After some years of hesitation, the King entrusted the care to define this law to Gouvion, Minister for the War. With the text of March 10, 1818 which bears his name, contrary to the promise of the Charter, the marshal did not abrogate the draft. The law adjusted it by setting the number of men raised by drawing to 40 000, which would bring the total number of men at the end of six years (span of a soldier's service) to 240 000. The law planned for two stages: to call on enlisted volunteers, and then to supplement this number by having the county town draw draftees under the supervision of civil authorities.
The registered conscripts or their representatives were called in the order of the registration list and made to pick a number from a box. The draw stopped when the desired contingent was reached. The possibility of repurchasing one's number was always possible.

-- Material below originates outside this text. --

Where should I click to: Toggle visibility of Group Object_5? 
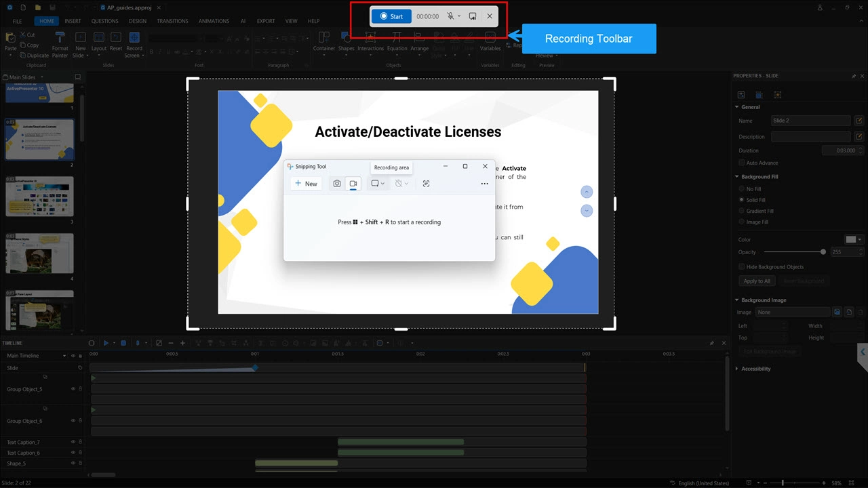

Deserters were tried by a war council and risked the death penalty, such that those who were not rich enough to be replaced were often driven to the brink of suicide:

- Simon Gabelin, not wanting to go to the army…

Rarely has Courier shown himself to be as human as in this lampoon that is an indisputable plea for the cause of those whom no spokesperson defends, and who have only their lives for riches… We specify this to send back to their books all small-minded or right-thinking people, who see in the person of Paul-Louis Courier merely a wet blanket, a troublemaker, a spoilsport; he is in his core profoundly different from that; he is a man who suffers with other people, and proclaims their suffering.
A little more than a century later, Albert Camus reminds us of this, in his own way in "L'homme révolté" (The Rebel): "I rebel therefore we are".